Vellamadam was full of green acres in the 1960s
There was never much traffic on the road. Occasionally, farmers passed by in their bull carts. Busses and lorries were rare and much sought after to sight. Buses & lorries welcomed with lots of noisy waving and clapping till the vehicles passed us by during our class recess breaks. For me & the other children, young and innocent as we were, chasing butterflies and dragon flies that floated around the spring well is how we ticked on time till the bell rang at the end of recess and the start of a new period (Class).
The buses to Aralvoimozhi run by the Sri Ganapathy Bus Service used to pass the school at our recess break. The bus was driven by a jovial, aging driver in his 50s who sported a cottony white beard and had long hair that was bundled into a tuft on the crown of his head. In short, he reminded me of Rabindranath Tagore. He also wore white shirts, I remember clearly as it was yesterday.
As soon as he brought the bus to a halt in the bus stop right near the school gate, we begin our excited waving and shouting in joy at the bus. Kindled by our excitement, the driver used to poke his head out of the window, lift an arm in the air and shout, “Sree Ramajayam,” which got repeated in a loud chorus by us, the young kids. It became eagerly executed daily routine for us. Then we were free, untouched by the classism, communalism, caste-ism or any other “isms” of adult lives.

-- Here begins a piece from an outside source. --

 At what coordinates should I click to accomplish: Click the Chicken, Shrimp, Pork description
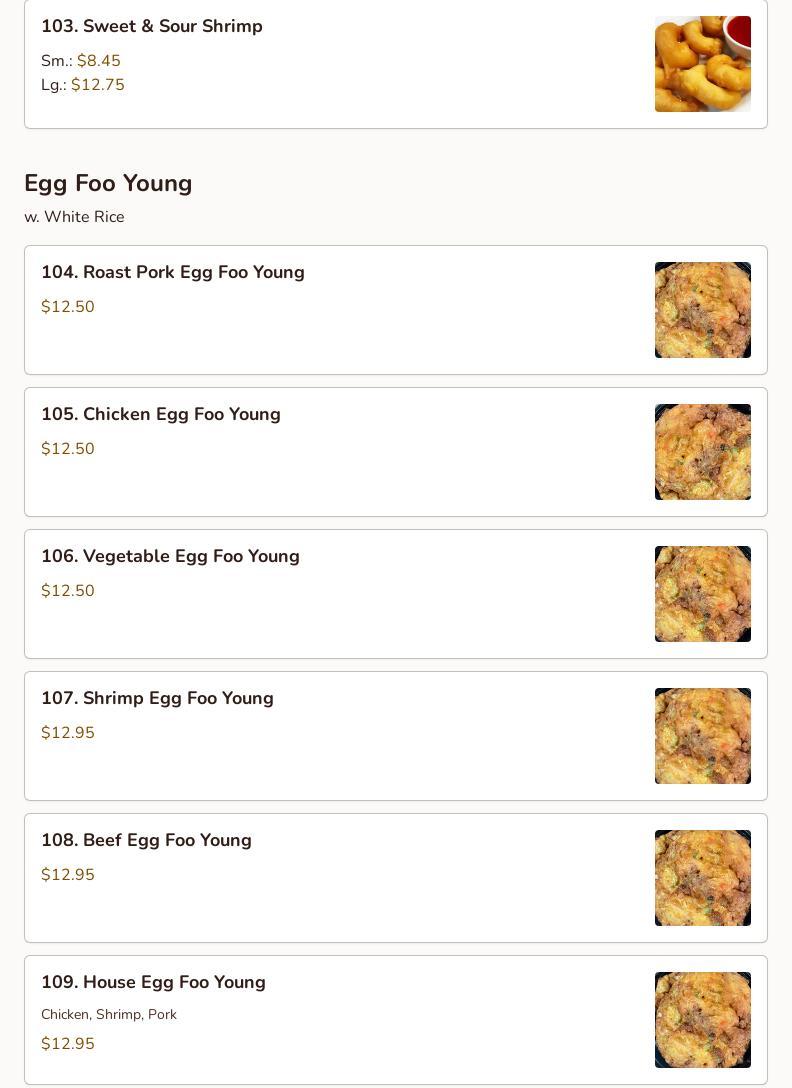pyautogui.click(x=109, y=1014)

While residing in Vellamadam, my close buddy of the times was Aarumugam. His father was the local Iron-smith. We were never to be seen alone. We walked to school together, played together, snacked at the small petty shops & went home only to study and sleep. Near the bridge was a Sudalamadaswamy temple which Aarumugams and I used to visit often, whenever we heard the sound of the bell rininging, we’d stop our games and run to the temple for the roasted peanut and bananas we were handed there. Nobody asked me which religion or community I belonged to, or why I was in the temple, not my parent or any from the temple even if some of them would have known me for sure. Such was the genial mentality of the people - all accepting, all loving, all embracing culture of Nagercoil Town in the day when life was young. This is my prayer too, that this is how it should remain.
Soon enough my father got transferred to Nagercoil town and we came to stay in a house near Nagaraja Thidal, a prime center for the Hindu community of Nagercoil. But then, in the 50s there was no reason for concern or worry to be neighbouring Hindus or Christians or an atheist; not even the slightest. Religious faith was in perfect harmony; undisturbed, un-disturbing! I joined second standard at the local Public School near Manimedai (Duthie’s Clock Tower). Nagaraja Thidal used to be our play ground and we never did differentiate between a Hindu or a Muslim friend.

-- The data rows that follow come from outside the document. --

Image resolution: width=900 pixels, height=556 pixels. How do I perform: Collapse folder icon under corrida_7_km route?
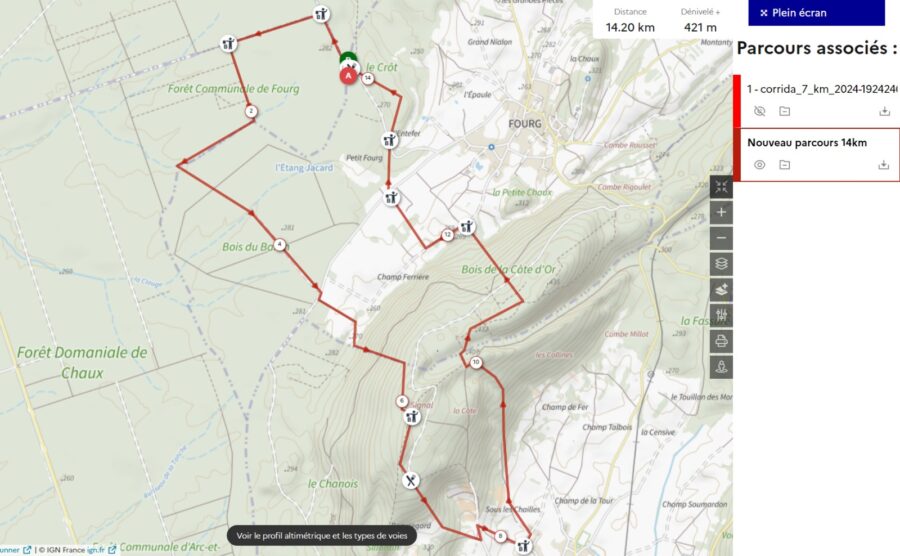(x=785, y=111)
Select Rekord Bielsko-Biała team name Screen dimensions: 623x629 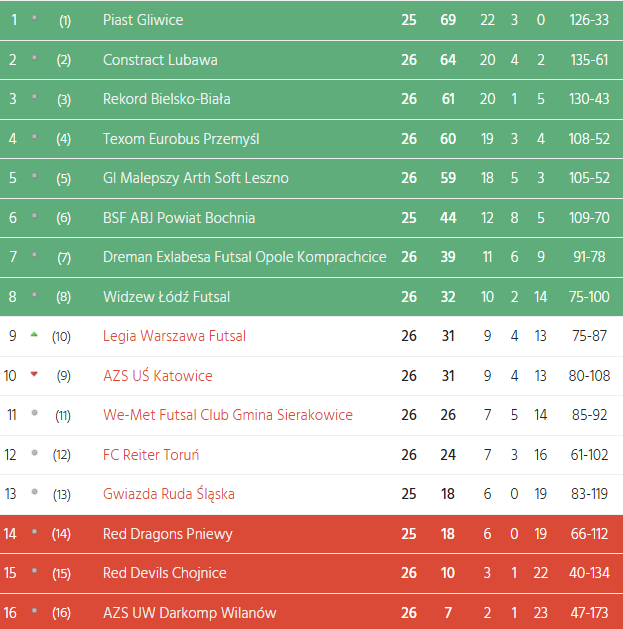[167, 99]
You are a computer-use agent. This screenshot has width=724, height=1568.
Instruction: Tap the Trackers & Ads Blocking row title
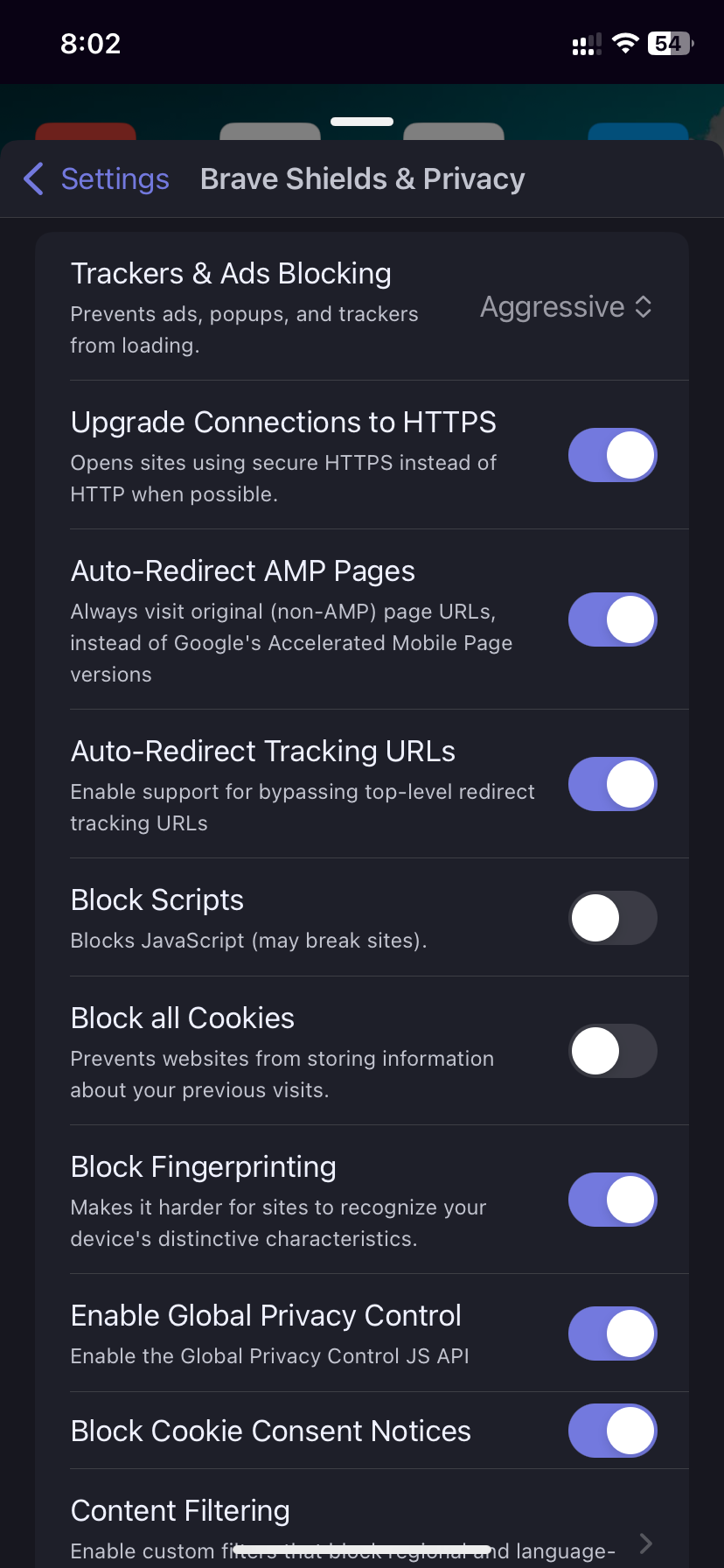point(231,274)
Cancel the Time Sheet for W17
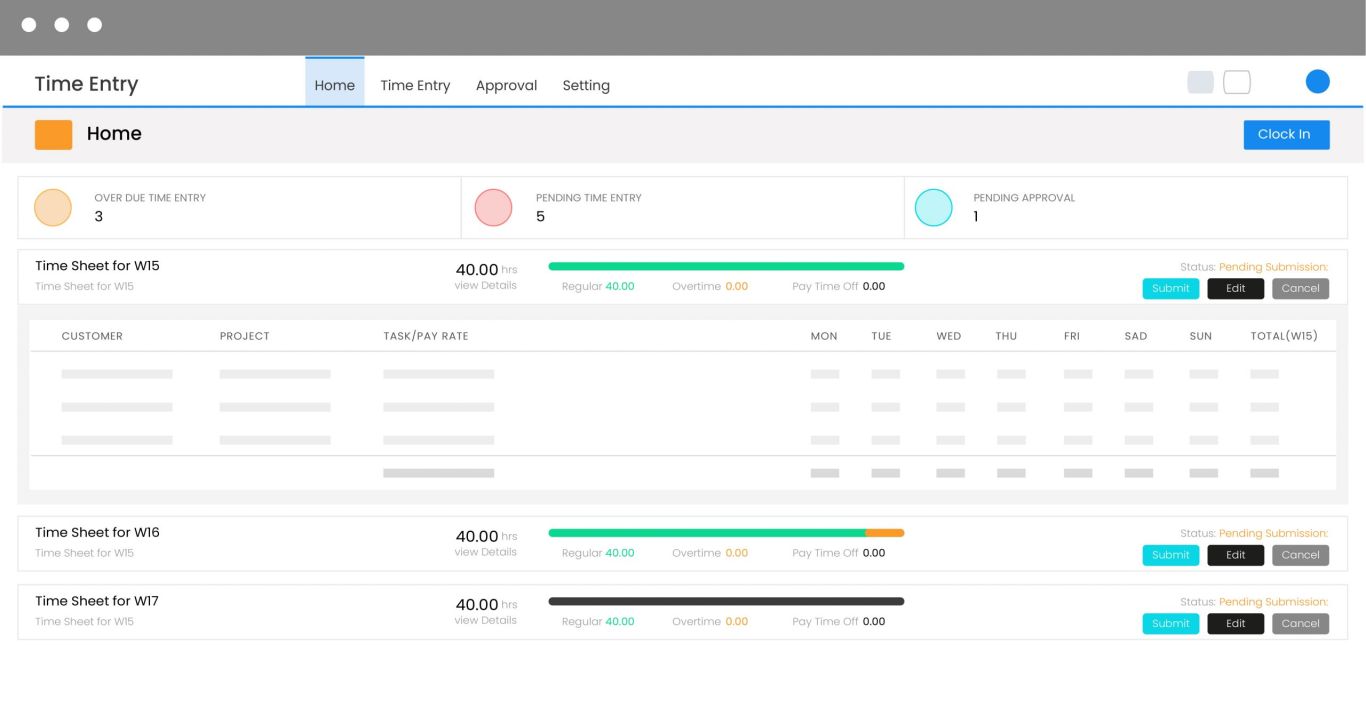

A few years later when we shifted to Charles Miller Street, near Home Church, the Church courtyard became our play ground. And whenever I visited my grandmother in Thuckalay, I used to play with a cousin on the grounds adjacent to the Dargha.

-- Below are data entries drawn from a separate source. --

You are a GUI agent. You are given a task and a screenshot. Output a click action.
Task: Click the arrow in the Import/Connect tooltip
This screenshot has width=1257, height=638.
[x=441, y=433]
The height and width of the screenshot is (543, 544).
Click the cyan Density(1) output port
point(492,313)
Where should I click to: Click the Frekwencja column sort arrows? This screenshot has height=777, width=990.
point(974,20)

That way, when I look back, I know these harmless, insignificant activities then helped carve the character in me, which I hold onto proudly. But the credit all goes to my parents who never once questioned or cautioned me on my friendship with kids of other religion nor did they do anything that would have sowed the seed in to me view then any different than me. To me, parents like these were the unknown, unaccounted ambassadors of goodwill of their time. If every parent would sow the seeds of goodwill in minds of their children, atleast this part of the world would be a religious-trouble free zone, in a generation’s time.